PROBLEM — Write out the entries below exactly, but only from the line containing "Open the GDP hot word link" through the line containing "Task: Choose Manage access menu item", and without the pictures.

PROVIDED DATA —

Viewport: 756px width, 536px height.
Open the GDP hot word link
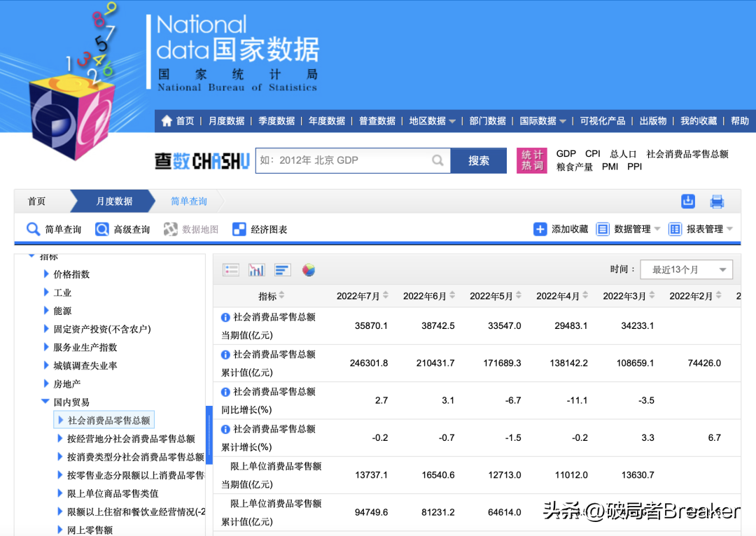point(566,153)
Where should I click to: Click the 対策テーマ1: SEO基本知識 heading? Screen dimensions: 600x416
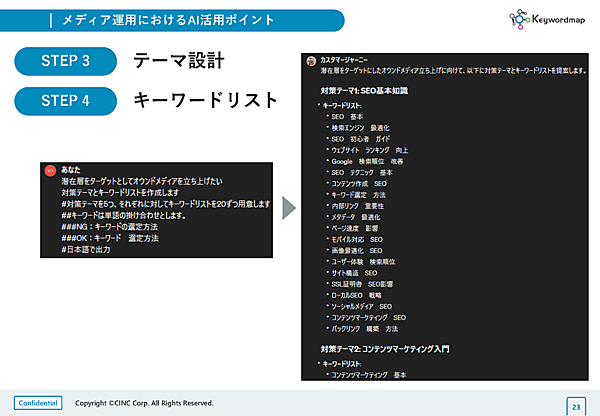[x=366, y=91]
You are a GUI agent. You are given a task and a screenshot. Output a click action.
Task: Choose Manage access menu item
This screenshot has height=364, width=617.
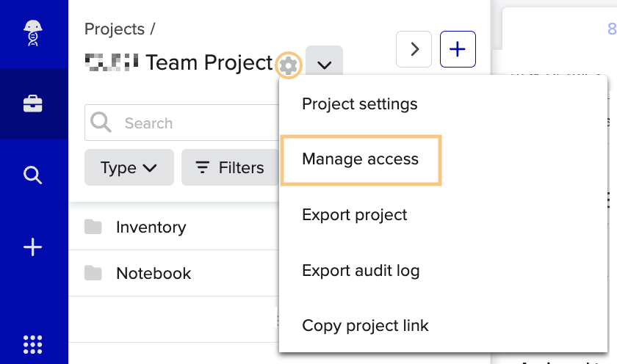360,159
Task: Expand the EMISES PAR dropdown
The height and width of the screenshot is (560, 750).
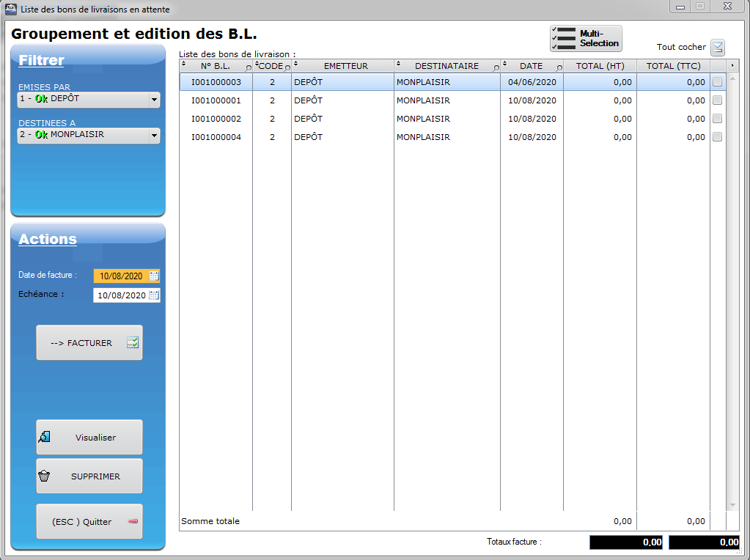Action: [153, 100]
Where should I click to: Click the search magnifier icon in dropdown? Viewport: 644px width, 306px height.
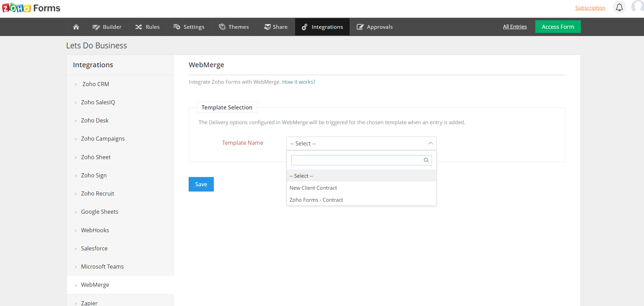point(426,160)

RESPONSE FOR THIS EXERCISE —
Open the GDP hot word link
point(566,153)
Where should I click to: Click the 対策テーマ1: SEO基本知識 heading? Screen dimensions: 600x416
[x=366, y=91]
You are a GUI agent. You are given a task and a screenshot. Output a click action.
Task: Choose Manage access menu item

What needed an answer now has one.